* _Task statement_
Leaving the images out, output each entry below exactly.

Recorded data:
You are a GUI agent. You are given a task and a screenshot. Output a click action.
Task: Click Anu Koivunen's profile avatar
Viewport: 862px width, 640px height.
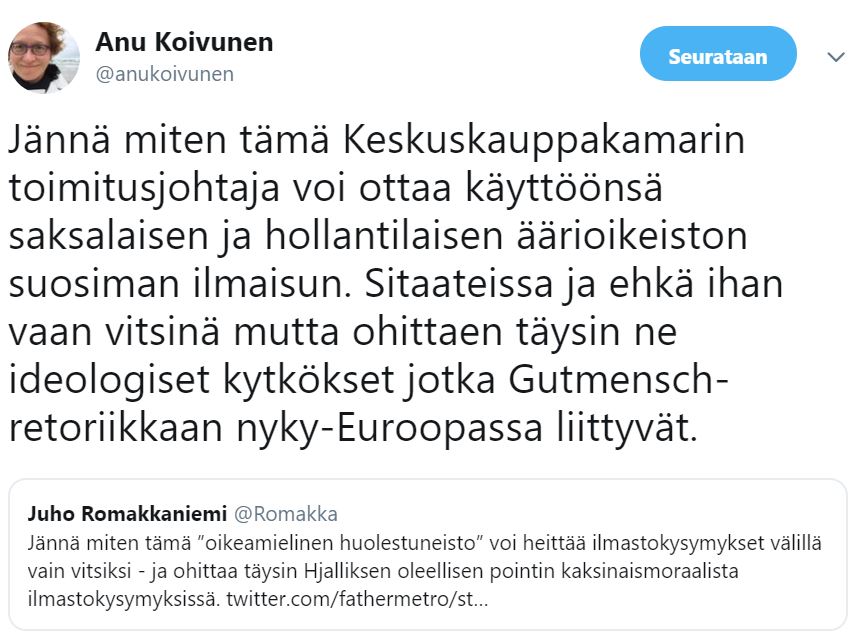click(x=44, y=56)
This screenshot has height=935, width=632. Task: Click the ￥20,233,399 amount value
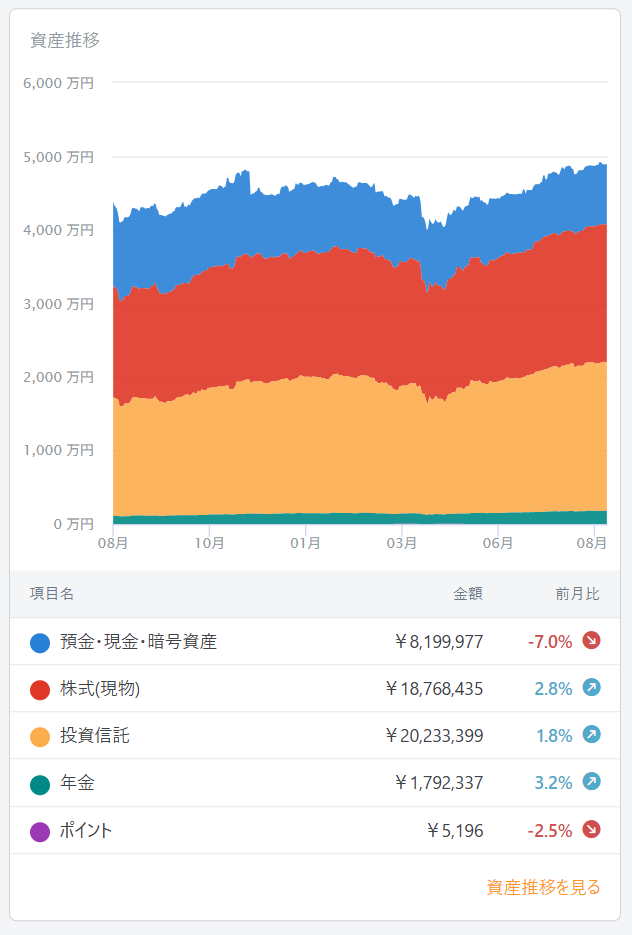[434, 736]
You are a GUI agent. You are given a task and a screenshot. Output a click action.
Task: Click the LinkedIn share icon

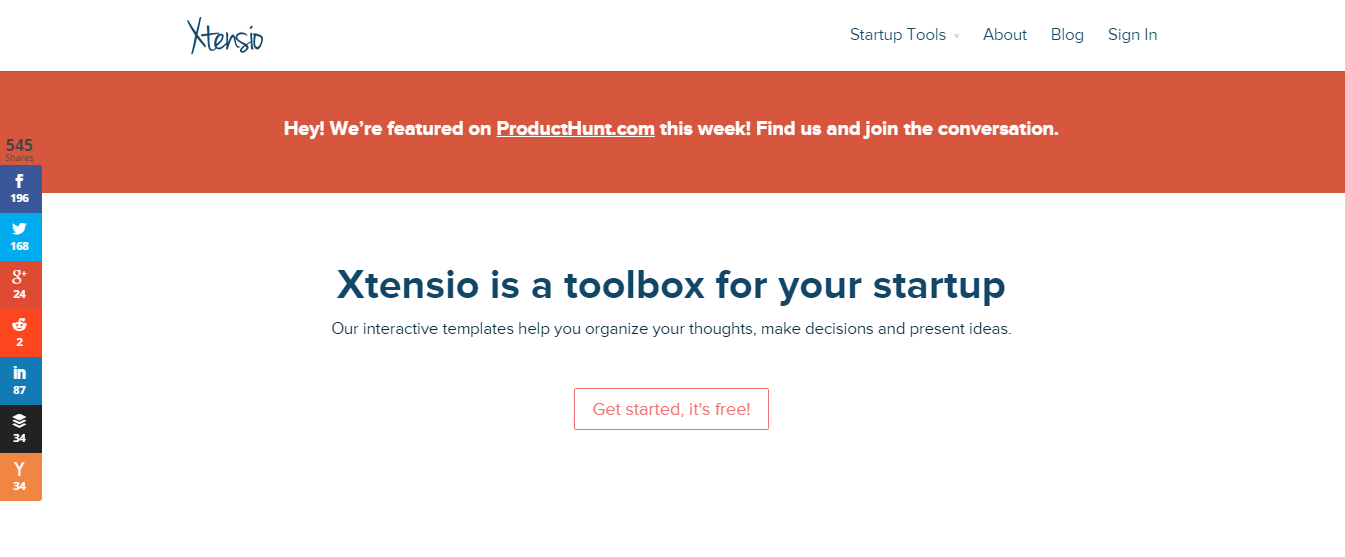coord(20,380)
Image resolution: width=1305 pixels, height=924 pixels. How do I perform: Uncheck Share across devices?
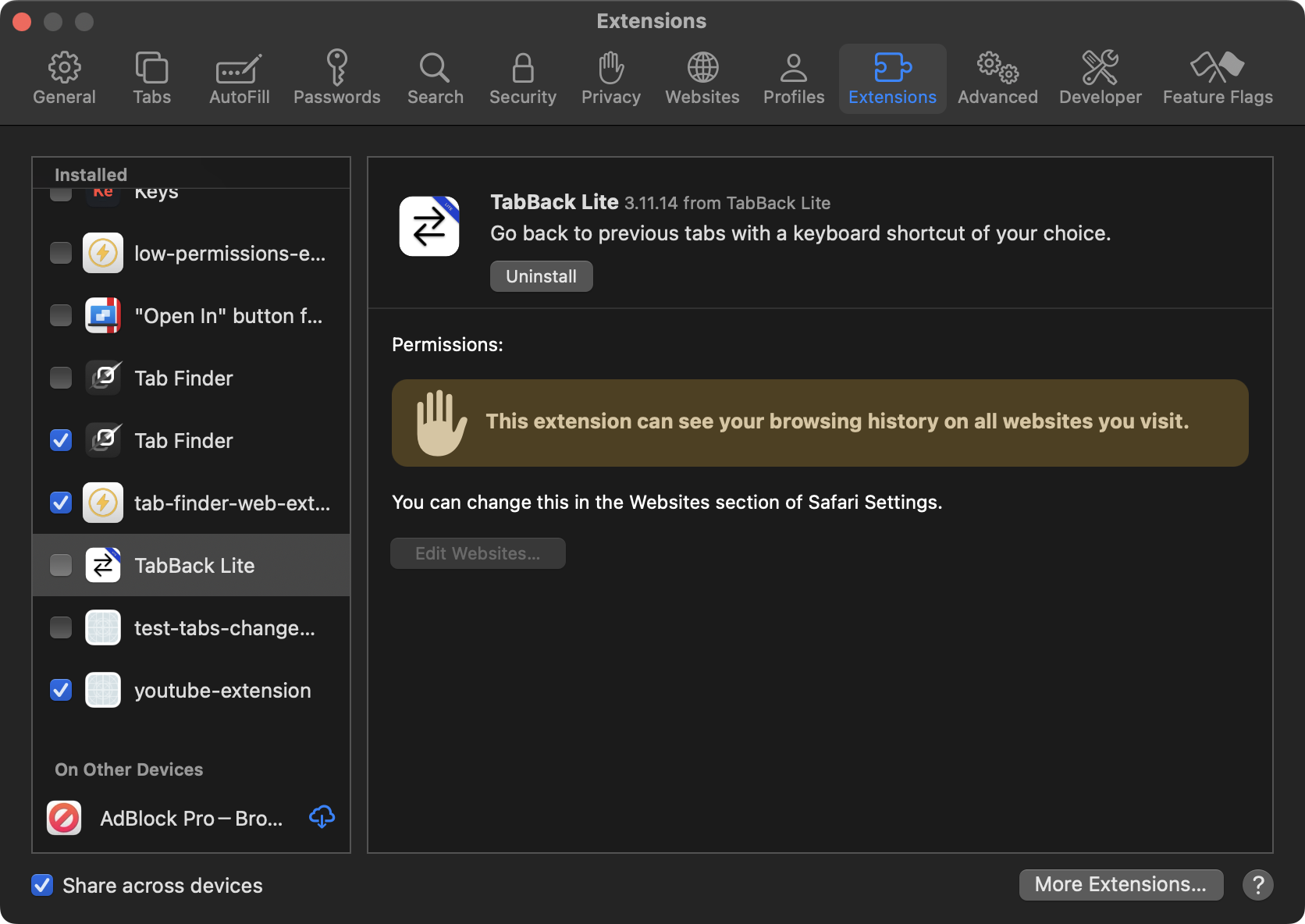[x=42, y=885]
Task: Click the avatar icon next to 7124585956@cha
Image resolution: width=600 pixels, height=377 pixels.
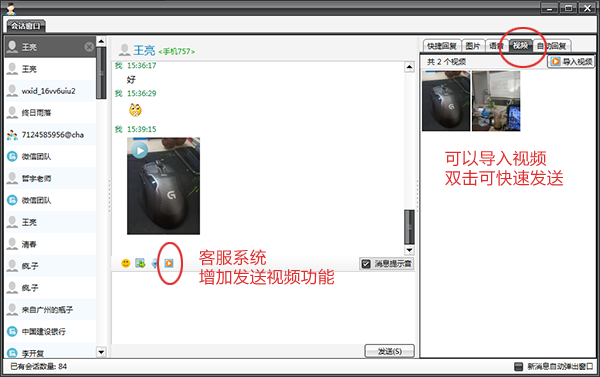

* _Exercise answer_
You are a GUI agent. You are given a task and a screenshot. Output a click action.
Task: Click Anu Koivunen's profile avatar
Viewport: 862px width, 640px height.
click(x=44, y=56)
This screenshot has height=935, width=632. Task: Click the ￥20,233,399 amount value
[434, 736]
You are a GUI agent. You are given a task and a screenshot. Output a click action.
Task: Click the LinkedIn share icon

coord(20,380)
Image resolution: width=1305 pixels, height=924 pixels. How do I perform: Uncheck Share across devices?
[x=42, y=885]
Task: Click the avatar icon next to 7124585956@cha
Image resolution: width=600 pixels, height=377 pixels.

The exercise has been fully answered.